↓↓↓

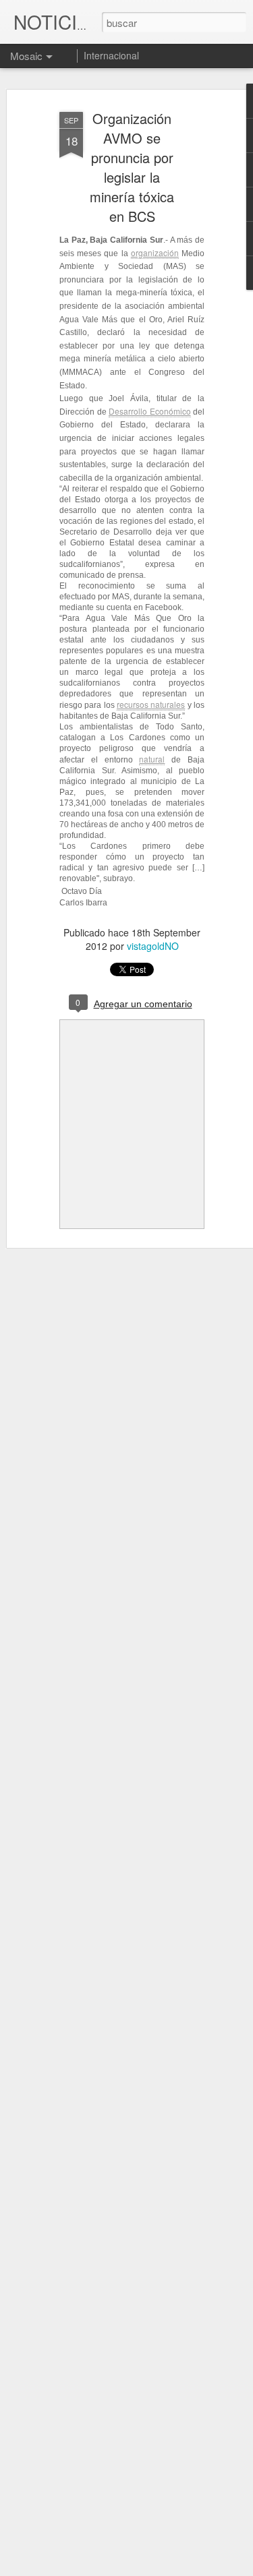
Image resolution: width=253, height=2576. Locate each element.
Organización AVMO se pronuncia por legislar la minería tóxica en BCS (132, 167)
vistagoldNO (153, 946)
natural (152, 759)
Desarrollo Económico (150, 411)
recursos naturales (151, 704)
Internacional (111, 55)
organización (155, 252)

↑↑↑

» **PROMPT**: Transcribe the opening line of the listing above, please, and every line after it through the line with "recursos naturales (151, 704)", word for word, without pictures.

» **RESPONSE AREA**:
Image resolution: width=253, height=2576. Locate each element.
Organización AVMO se pronuncia por legislar la minería tóxica en BCS (132, 167)
vistagoldNO (153, 946)
natural (152, 759)
Desarrollo Económico (150, 411)
recursos naturales (151, 704)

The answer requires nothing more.